Frequently Asked Questions

Is it normal to get pimples on your labia, vulva, or vagina? 

Yes, pimples in the vaginal area are similar to pimples elsewhere on the body and everyone gets them from time to time. Pimples in the private area are commonly caused by ingrown hairs, clogged pores, or skin irritation from allergens or friction. 

What are these pimple-like bumps on my labia? 

Small, painless, skin-colored bumps on the outer labia may represent vestibular papillomatosis—a harmless and normal difference in skin topography that affects about one in three women. 

Can I pop a pimple on my labia? 

It is not recommended to pop pimples in the genital area. Labial pimples are at a greater risk of infection than pimples in other parts of the body. In addition, popping a labial pimple can be more painful than popping a pimple on other skin tissue.  

How do I get rid of a pimple on my labia?
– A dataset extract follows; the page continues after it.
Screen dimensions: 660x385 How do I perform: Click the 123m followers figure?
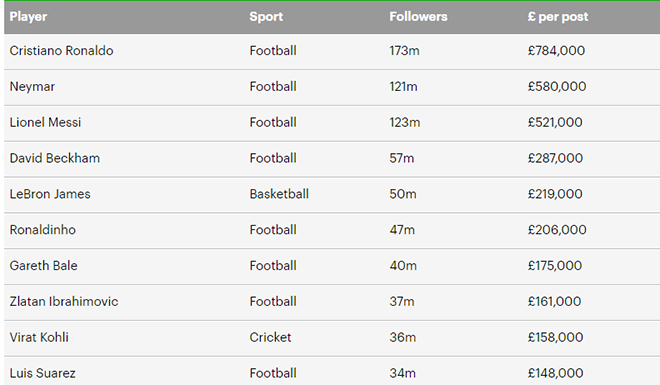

Pimples in the genital region typically heal in a few days but can be uncomfortable. A warm compress can ease the discomfort of a pimple caused by an ingrown hair while a cold compress may soothe pimples accompanied by itchiness.  If a pimple doesn't show signs of clearing up in a few days, call your healthcare provider.

A Word From Verywell

When in doubt about any bumps or irritations that appear on your genitals (or anywhere else on your body), talk to a healthcare provider. If they are not vaginal pimples, you may need to be checked for infection. Be cautious if you are sexually active and make sure you are using safe practices.

If the bumps are painful, are releasing pus, or have any other sort of discharge, it is best to speak to a healthcare provider right away. That way, if the bumps aren't simple pimples, they can be treated appropriately.